Do, 27. Juni 2019
18.05.2019 14:18

Wiesinger-Drohung

Hofers Lieblingsmaler: „Irgendwann seid ihr dran“

Der umstrittene Maler Odin Wiesinger, der künftig auf einem FPÖ-Ticket im Landeskulturbeirat von Oberösterreich sitzen soll, droht laut einer Vorausmeldung des „profil“ seinen Kritikern: „Ich bin nicht nachtragend, dennoch denke ich: ,Euch merke ich mir, und irgendwann seid ihr dran.‘“ Zur „Auschwitz-Lüge“ meint der Lieblingsmaler von Verkehrsminister und FPÖ-Vizeobmann Norbert Hofer, darüber gebe es „immer wieder neue Erkenntnisse“. Nach diesen brisanten Aussagen fordert der oberösterreichische Landeshauptmann Thomas Stelzer (ÖVP) nun, dass die Landes-FPÖ einen neuen Kandidaten für den Kulturbeirat nominiert.

Der Landeskulturbeirat sei im Grunde „vollkommen zahnlos“, weil sich niemand an seine Empfehlungen halten müsse, so Wiesinger im Interview in der am Montag erscheinenden „profil“-Ausgabe - erst „durch meine Nominierung wurde dieses Gremium der Allgemeinheit bekannt“.

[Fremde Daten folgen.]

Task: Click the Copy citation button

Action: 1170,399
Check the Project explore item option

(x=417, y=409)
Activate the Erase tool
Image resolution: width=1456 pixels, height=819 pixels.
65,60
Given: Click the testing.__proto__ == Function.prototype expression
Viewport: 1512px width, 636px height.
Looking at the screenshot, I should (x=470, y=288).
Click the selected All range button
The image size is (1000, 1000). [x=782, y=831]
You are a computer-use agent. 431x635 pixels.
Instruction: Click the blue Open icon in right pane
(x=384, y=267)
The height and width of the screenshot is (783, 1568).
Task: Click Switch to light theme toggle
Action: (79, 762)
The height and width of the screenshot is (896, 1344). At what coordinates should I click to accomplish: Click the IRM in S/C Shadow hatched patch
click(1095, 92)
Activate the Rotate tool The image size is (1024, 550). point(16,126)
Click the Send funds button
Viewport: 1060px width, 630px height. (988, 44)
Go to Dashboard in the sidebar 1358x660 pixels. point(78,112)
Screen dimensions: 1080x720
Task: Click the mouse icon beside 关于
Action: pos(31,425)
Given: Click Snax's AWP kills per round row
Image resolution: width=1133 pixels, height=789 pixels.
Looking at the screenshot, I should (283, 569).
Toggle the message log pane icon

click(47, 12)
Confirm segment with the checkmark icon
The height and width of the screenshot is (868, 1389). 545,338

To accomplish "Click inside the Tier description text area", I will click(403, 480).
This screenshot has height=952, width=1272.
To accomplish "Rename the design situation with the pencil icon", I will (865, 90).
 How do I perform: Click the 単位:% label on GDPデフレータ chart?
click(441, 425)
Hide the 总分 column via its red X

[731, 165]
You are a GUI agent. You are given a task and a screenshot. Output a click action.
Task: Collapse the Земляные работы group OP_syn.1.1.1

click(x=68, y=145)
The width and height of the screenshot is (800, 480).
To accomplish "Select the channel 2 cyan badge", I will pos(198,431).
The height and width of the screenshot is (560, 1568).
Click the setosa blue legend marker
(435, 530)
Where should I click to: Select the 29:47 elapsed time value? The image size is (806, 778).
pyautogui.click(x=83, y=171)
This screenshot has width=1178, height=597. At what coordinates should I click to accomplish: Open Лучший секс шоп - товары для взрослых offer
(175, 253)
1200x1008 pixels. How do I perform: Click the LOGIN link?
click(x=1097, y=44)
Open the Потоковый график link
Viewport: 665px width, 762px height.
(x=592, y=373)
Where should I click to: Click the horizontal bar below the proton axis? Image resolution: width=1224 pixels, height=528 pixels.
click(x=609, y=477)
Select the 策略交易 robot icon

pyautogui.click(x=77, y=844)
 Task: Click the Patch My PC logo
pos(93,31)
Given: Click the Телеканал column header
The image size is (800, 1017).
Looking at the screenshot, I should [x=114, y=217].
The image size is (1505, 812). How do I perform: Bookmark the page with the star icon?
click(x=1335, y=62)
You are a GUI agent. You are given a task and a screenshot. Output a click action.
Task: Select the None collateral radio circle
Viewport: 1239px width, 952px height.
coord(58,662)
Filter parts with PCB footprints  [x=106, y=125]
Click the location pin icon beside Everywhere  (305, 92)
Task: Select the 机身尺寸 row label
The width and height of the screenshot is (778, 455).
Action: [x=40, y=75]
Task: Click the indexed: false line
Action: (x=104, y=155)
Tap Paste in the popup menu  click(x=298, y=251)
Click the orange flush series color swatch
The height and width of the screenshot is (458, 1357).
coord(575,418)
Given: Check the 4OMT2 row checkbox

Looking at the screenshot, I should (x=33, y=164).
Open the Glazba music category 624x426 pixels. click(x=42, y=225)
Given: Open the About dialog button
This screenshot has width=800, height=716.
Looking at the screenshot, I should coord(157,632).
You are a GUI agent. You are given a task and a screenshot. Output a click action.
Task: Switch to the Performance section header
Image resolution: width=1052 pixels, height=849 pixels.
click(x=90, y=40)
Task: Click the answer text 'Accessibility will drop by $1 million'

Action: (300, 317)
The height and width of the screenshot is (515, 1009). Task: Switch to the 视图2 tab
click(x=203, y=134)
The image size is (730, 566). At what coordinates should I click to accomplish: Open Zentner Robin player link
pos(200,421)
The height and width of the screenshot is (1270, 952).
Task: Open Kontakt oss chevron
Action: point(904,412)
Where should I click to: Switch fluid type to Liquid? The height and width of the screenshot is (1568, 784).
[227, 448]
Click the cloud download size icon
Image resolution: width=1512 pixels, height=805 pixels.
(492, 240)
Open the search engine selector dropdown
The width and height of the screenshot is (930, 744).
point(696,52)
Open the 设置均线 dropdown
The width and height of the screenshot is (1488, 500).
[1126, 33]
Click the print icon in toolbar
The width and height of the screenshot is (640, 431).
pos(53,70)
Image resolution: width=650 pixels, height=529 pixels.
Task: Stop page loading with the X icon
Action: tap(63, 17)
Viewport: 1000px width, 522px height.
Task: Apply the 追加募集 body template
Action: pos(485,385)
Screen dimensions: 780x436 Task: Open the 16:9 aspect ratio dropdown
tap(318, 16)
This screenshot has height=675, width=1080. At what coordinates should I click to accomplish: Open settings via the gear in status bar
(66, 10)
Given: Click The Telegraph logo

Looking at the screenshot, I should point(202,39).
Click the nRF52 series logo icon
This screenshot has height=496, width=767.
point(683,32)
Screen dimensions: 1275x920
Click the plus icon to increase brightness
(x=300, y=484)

Hofer verteidigt Wiesinger
Nach Wiesingers Nominierung hatte es von allen Seiten Kritik gehagelt - Autor Thomas Baum legte gar seine Mitgliedschaft im Beirat zurück. Minister Hofer hingegen nahm seinen Lieblingskünstler in Schutz. Es sei klug, sich von einem Menschen selbst ein Bild zu machen. Er würde daher jedem ein persönliches Gespräch mit Wiesinger und einen Besuch in dessen Atelier empfehlen, sagte Hofer.

„Couleurnamen“ Odin beibehalten
Der 1961 geborene Innviertler Odin Wiesinger, der eigentlich Manfred mit Vornamen heißt, hat sich seinen „Couleurnamen“ Odin (eine germanische Gottheit) von seiner Burschenschaft beibehalten. Er ist bei den Freiheitlichen ein gern gesehener Künstler und nicht nur mit Hofer sondern auch mit dem ehemaligen dritten Nationalratspräsidenten und ebenfalls schlagenden Burschenschafter Martin Graf befreundet.

Nähe zur NS-Ideologie zurückgewiesen
Im nunmehrigen „profil“-Interview meint Wiesinger dazu, dass in dem inzwischen eingestellten rechten Magazin „Aula“, für das er Auftragsarbeiten angenommen hat, KZ-Häftlinge als „Landplage“ bezeichnet worden sind: „Nur feine Menschen, angenehme Zeitgenossen waren da sicher nicht darunter.“ Den Vorwurf der Nähe zur NS-Ideologie weist er aber zurück: Sowohl Nationalsozialismus als auch Sozialismus seien „verbrecherisch in ihren Auswirkungen“ gewesen.

SPÖ: „In öffentlicher Position untragbar“
Die SPÖ-Sprecherin für Gedenkkultur, Sabine Schatz, meinte am Samstag, Wiesinger habe mit seinen nunmehrigen Aussagen gezeigt, „dass er für ein öffentliches Amt absolut untragbar ist“. Sie forderte Oberösterreichs Landeschef Stelzer auf zu handeln, denn alles andere sei untragbar. „Wer keine Position zur Negierung des Holocaust findet, hat in einem öffentlichen Amt nichts zu suchen“, so Schatz.

Stelzer fordert von FPÖ neuen Kandidaten
Und tatsächlich reagierte Stelzer noch am Samstagnachmittag: In einer Presseaussendung forderte er von der oberösterreichischen FPÖ eine Neubestellung für den Landeskulturbeirat. Nach seinen Aussagen im „profil“ sei Wiesinger „in dieser Funktion nicht mehr tragbar“. Er erwarte sich daher, dass die FPÖ „eine andere geeignete Persönlichkeit nominiert“, so Stelzer.

Anschober bringt Antrag auf Abberufung ein
Der grüne Landesrat Rudi Anschober kündigte am Samstag an, bei der Sitzung der Landesregierung am Montag einen Antrag auf Abberufung Wiesingers aus dem Kulturbeirat einzubringen. „Nach dem unsäglichen Interview Wiesingers im neuen ,profil‘ und der aktuellen Aussendung von LH Stelzer muss es dafür eine breite Mehrheit geben“, meinte Anschober in einer Aussendung.